From mboxrd@z Thu Jan  1 00:00:00 1970
Return-Path: <axboe@kernel.dk>
Subject: Re: [PATCH 1/2] blk-mq: add requests in the tail of hctx->dispatch
To: Ming Lei <ming.lei@redhat.com>
Cc: linux-block@vger.kernel.org, Christoph Hellwig <hch@infradead.org>,
 Bart Van Assche <bart.vanassche@sandisk.com>,
 Oleksandr Natalenko <oleksandr@natalenko.name>
References: <20170830151935.24253-1-ming.lei@redhat.com>
 <20170830151935.24253-3-ming.lei@redhat.com>
 <567ad683-d577-1817-cf96-eff5aaf47db6@kernel.dk>
 <20170830153929.GB14684@ming.t460p>
From: Jens Axboe <axboe@kernel.dk>
Message-ID: <b2058354-f466-b1d4-1a55-6233ddd0f3ac@kernel.dk>
Date: Wed, 30 Aug 2017 09:51:31 -0600
MIME-Version: 1.0
In-Reply-To: <20170830153929.GB14684@ming.t460p>
Content-Type: text/plain; charset=utf-8
List-ID: <linux-block@vger.kernel.org>

On 08/30/2017 09:39 AM, Ming Lei wrote:
> On Wed, Aug 30, 2017 at 09:22:42AM -0600, Jens Axboe wrote:
>> On 08/30/2017 09:19 AM, Ming Lei wrote:
>>> It is more reasonable to add requests to ->dispatch in way
>>> of FIFO style, instead of LIFO style.
>>>
>>> Also in this way, we can allow to insert request at the front
>>> of hw queue, which function is needed to fix one bug
>>> in blk-mq's implementation of blk_execute_rq()
>>>
>>> Reported-by: Oleksandr Natalenko <oleksandr@natalenko.name>
>>> Tested-by: Oleksandr Natalenko <oleksandr@natalenko.name>
>>> Signed-off-by: Ming Lei <ming.lei@redhat.com>
>>> ---
>>>  block/blk-mq-sched.c | 2 +-
>>>  block/blk-mq.c       | 2 +-
>>>  2 files changed, 2 insertions(+), 2 deletions(-)
>>>
>>> diff --git a/block/blk-mq-sched.c b/block/blk-mq-sched.c
>>> index 4ab69435708c..8d97df40fc28 100644
>>> --- a/block/blk-mq-sched.c
>>> +++ b/block/blk-mq-sched.c
>>> @@ -272,7 +272,7 @@ static bool blk_mq_sched_bypass_insert(struct blk_mq_hw_ctx *hctx,
>>>  	 * the dispatch list.
>>>  	 */
>>>  	spin_lock(&hctx->lock);
>>> -	list_add(&rq->queuelist, &hctx->dispatch);
>>> +	list_add_tail(&rq->queuelist, &hctx->dispatch);
>>>  	spin_unlock(&hctx->lock);
>>>  	return true;
>>>  }
>>> diff --git a/block/blk-mq.c b/block/blk-mq.c
>>> index 4603b115e234..fed3d0c16266 100644
>>> --- a/block/blk-mq.c
>>> +++ b/block/blk-mq.c
>>> @@ -1067,7 +1067,7 @@ bool blk_mq_dispatch_rq_list(struct request_queue *q, struct list_head *list)
>>>  		blk_mq_put_driver_tag(rq);
>>>  
>>>  		spin_lock(&hctx->lock);
>>> -		list_splice_init(list, &hctx->dispatch);
>>> +		list_splice_tail_init(list, &hctx->dispatch);
>>>  		spin_unlock(&hctx->lock);
>>
>> I'm not convinced this is safe, there's actually a reason why the
>> request is added to the front and not the back. We do have
>> reorder_tags_to_front() as a safe guard, but I'd much rather get rid of
> 
> reorder_tags_to_front() is for reordering the requests in current list,
> this patch is for splicing list into hctx->dispatch, so I can't see
> it isn't safe, or could you explain it a bit?

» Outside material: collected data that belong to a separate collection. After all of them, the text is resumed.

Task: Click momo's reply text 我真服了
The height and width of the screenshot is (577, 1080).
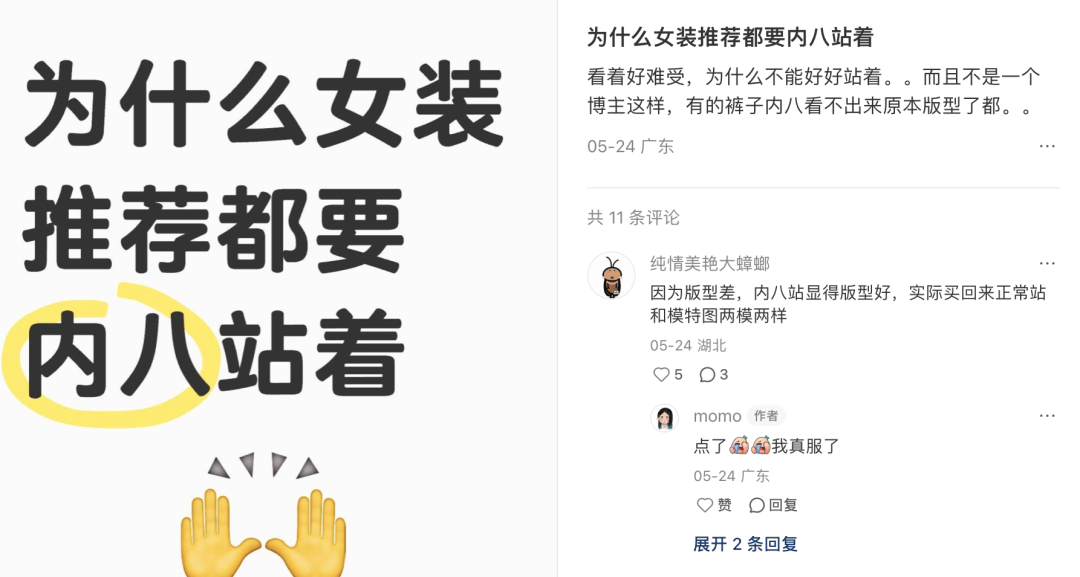Action: point(805,446)
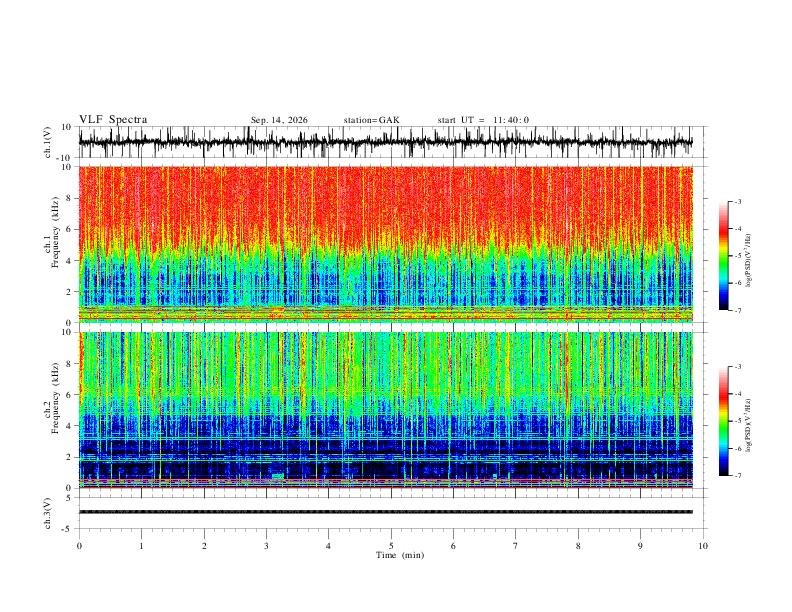Image resolution: width=792 pixels, height=612 pixels.
Task: Click the VLF Spectra title text
Action: click(113, 120)
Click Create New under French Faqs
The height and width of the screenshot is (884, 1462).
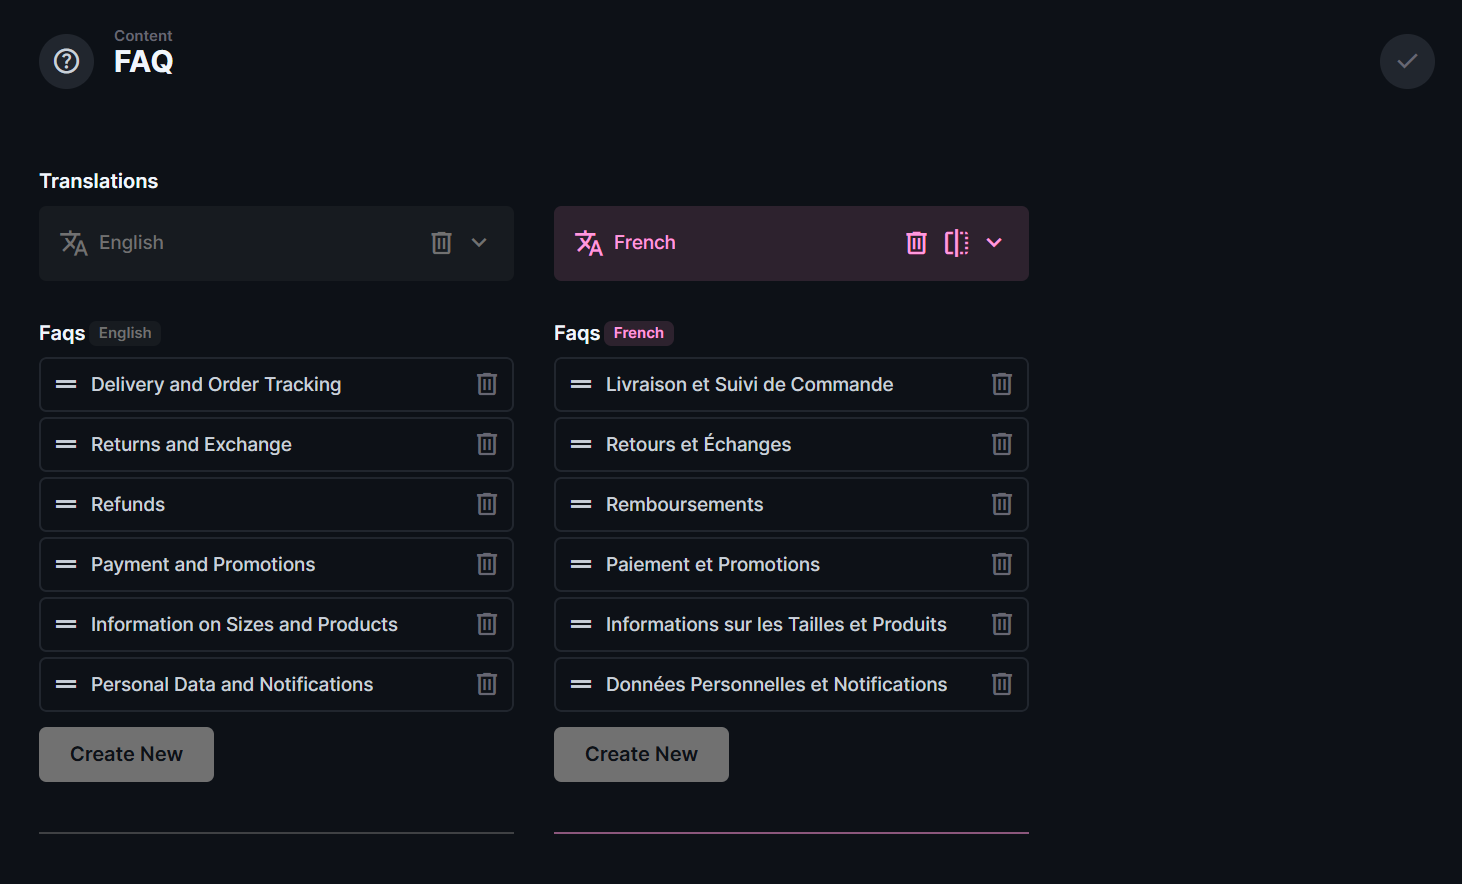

If we can get the ordering right, then down the line we won't need to
have the tags reordering at all. It's an ugly hack that I'd love to see
go away.

>> that than make this change.
>>
>> What's your reasoning here? Your changelog doesn't really explain why
> 
> Firstly the 2nd patch need to add one rq(such as RQF_PM) to the
> front of the hw queue, the simple way is to add it to the front
> of hctx->dispatch. Without this change, the 2nd patch can't work
> at all.
> 
> Secondly this way is still reasonable:
> 
> 	- one rq is added to hctx->dispatch because queue is busy
> 	- another rq is added to hctx->dispatch too because of same reason
>
> so it is reasonable to to add list into hctx->dispatch in FIFO style.

Not disagreeing with the logic. But it also begs the question of why we
don't apply the same treatment to when we splice leftovers to the
dispatch list, currently we front splice that.

All I'm saying is that you need to tread very carefully with this, and
throw it through some careful testing to ensure that we don't introduce
conditions that now livelock. NVMe is the easy test case, that will
generally always work since we never run out of tags. The problematic
test case is usually things like SATA with 31 tags, and especially SATA
with flushes that don't queue. One good test case is the one where you
end up having all tags (or almost all) consumed by flushes, and still
ensuring that we're making forward progress.

-- 
Jens Axboe